Education not stagnant, there are always new methods of teaching – Sir Krishna Kumar
By Lakhram Bhagirat
The global coronavirus pandemic has forced teachers to rethink their strategies and methods of delivering education. It has led them down the path of technology which was foreign to many but in the process of learning, they have been teaching.
Krishna Kumar has been in the teaching profession for over a decade, and while he is still fairly young in the profession, he has witnessed a complete evolution of their delivery methods.
“Over the years I must say that teaching or rather, the method of delivery, changed. One thing teachers must remember is that education is not stagnant, there is always new methods of doing things, new ways of getting the students engaged in the classroom, new methods of assessing the students.
“In this pandemic, I had to find creative ways to engage my students. I have been recording videos with the explanation and examples and uploading same to YouTube. I have also shared the link to my videos on my social media account so that other students could get access to same,” the young teacher said.
Kumar hails from Bounty Hall on the Essequibo Coast and for him, his childhood was among the best days. He grew up like every other child from the country with constant fishing trips in the backdam and going by the seawall hunting for fruits.
He attended the Better Hope Primary School and was later transferred to CV Nunes Primary in Region Two (Pomeroon-Supenaam) where he completed his primary education. After sitting the Secondary School Entrance Examination (SSEE) he was placed at the Anna Regina Multilateral.
“My school life was a quiet one. I was quiet and spent most of my time in class rather than mixing with my peers. I had a few friends during my time in high school,” he noted.
After completing secondary school in 2006, he applied to the University of Guyana (UG) to pursue studies in Business Management but was not accepted to the programme. After not being able to further his studies at the University, he enrolled at the Essequibo Technical Institute (ETI) where he did a Diploma in Computer Science and two evening courses in Public Management and Business Studies.
During his time at ETI, he realised that not being accepted into UG was a good thing because he later developed a love for technology and mathematics. After he completed ETI, he moved to Georgetown to work as an Audit Clerk with National Hardware but that lasted for just 6 months before he moved back to Essequibo.
When he returned home, he immediately began hunting for jobs and one day his father came home and told him he was advised to inform him about joining the teaching profession.
“At the time I didn’t want to (join the teaching profession), but after joining the profession in 2009, I can assure you that the satisfaction of knowing that I helped some to achieve their goals is very rewarding,” he said.
Kumar registered and started classes at the Cyril Potter College of Education in 2010 and had to move to Georgetown once again. He was part of the first set of Associate Degree in Education students at the CPCE and completed his education there in 2012.

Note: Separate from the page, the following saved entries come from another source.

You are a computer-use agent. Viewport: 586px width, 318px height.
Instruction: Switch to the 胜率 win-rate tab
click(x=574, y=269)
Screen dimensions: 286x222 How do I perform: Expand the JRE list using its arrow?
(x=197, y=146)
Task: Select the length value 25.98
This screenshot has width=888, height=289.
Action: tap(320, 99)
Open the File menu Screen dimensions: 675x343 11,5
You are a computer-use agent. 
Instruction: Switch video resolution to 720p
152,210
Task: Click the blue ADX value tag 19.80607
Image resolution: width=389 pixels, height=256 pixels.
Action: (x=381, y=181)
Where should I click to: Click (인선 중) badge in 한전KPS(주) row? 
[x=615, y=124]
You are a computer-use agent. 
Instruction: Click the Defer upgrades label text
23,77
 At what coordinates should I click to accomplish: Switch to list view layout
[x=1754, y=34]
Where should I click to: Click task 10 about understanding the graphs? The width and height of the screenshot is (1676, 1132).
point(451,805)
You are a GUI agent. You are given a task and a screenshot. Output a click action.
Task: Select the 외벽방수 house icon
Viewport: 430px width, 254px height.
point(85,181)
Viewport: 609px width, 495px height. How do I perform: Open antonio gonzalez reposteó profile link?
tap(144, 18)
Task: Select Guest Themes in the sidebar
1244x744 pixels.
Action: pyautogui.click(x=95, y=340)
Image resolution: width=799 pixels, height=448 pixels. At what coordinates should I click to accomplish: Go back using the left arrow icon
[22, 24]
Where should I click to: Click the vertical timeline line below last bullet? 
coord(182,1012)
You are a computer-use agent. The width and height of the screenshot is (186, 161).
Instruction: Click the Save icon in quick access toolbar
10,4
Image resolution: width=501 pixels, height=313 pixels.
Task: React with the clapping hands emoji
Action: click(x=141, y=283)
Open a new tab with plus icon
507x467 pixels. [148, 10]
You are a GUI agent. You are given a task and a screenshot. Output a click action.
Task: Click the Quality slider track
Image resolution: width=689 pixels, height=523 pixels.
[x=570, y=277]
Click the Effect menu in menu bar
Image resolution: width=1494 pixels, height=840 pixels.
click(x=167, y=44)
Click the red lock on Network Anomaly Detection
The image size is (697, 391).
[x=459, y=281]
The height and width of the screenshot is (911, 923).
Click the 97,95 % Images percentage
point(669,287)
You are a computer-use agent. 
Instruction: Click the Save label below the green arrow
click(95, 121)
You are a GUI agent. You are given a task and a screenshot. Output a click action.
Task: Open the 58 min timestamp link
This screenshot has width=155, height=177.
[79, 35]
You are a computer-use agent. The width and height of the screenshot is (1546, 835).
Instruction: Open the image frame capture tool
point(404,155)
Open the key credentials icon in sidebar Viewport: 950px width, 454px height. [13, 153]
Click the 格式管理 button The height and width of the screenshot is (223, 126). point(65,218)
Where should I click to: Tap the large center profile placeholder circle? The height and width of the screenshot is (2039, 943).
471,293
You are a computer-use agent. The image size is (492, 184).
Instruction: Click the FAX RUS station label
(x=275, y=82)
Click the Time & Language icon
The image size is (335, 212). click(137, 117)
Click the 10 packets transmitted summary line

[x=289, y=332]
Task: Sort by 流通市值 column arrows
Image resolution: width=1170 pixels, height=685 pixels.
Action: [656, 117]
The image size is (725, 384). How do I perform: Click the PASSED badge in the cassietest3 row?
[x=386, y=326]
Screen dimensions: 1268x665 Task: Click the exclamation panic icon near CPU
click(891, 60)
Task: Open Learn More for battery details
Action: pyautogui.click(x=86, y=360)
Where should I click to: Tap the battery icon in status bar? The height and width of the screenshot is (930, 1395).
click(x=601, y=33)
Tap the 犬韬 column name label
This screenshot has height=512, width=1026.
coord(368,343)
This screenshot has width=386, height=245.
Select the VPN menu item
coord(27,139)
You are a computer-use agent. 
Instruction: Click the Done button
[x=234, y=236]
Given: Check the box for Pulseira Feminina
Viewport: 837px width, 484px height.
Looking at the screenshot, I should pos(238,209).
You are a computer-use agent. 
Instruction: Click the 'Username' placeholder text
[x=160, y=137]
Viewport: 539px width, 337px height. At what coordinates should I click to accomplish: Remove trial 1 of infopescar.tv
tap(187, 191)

He majored in mathematics and minored in science. After CPCE, he moved over to the University of Guyana where he read for his Bachelor’s Degree in Education – Mathematics. He completed the programme in 2015 and then in 2016 he re-enrolled at UG to pursue his Master’s in Education – Measurement and Evaluation. He is currently working to complete the programme.
During his teaching career, Kumar has worked at 8th of May Secondary School in Region Two, St Winefride’s Secondary School and now he is a part of the staff at the La Bonne Intention Secondary School.
While he has his plate full with teaching, records and his studies, Kumar joined the Sophia CSEC Night School in 2016. There he teaches mathematics to adults in an effort to ensure that they have that second chance at securing passes at the CSEC examinations in order to achieve their goals.
The Sophia Night School started in 2016 under the Ministry of the Presidency – Youth Empowerment Unit. It caters for students who want to re-sit exams but cannot afford the cost for private lessons, those students who dropped out of school and want that second chance.
“I started (the Sophia Night School) in 2016 after applying to be a part-time teacher. Some of the challenges faced are students usually have a hard time grasping and getting back into gear with school work since they have not been in a classroom for a while. Some students have challenges with work and family and trying to fit school into their already hectic lives. In addition to that, we usually have challenges with materials such as furniture and textbooks for students. While some can afford the texts, there are some who can’t,” he said.
For the years that he has been working at the Night School, students have always had a problem with mathematics and grasping the concepts. At times they would usually opt to drop out but he has been doing his best to ensure that those students stay and take on the challenge.
He would encourage his students to take the time to grasp the concepts and if they cannot complete it in the two years, then they would take additional time to ensure they are ready. The results from the Night School have been synonymous with the percentage pass of the country. The reason for this is after students register for an exam, their attendance would usually drop and as such the time that revision is being done, they are usually not in class.
“Teaching was never one of my career choice while growing up, I always wanted to be a manager or an accountant but I must say that since I joined the profession in 2009, 11 years ago, I am happy to know that every day when I turn up to work, my duty there is to help students and young people on their journey to achieve their goals in life. The joy of seeing them after school having a job or attending tertiary institutions is overwhelming.”
He advised future teachers to remember that their duty is to enable students to be creative and expressive during their school lives.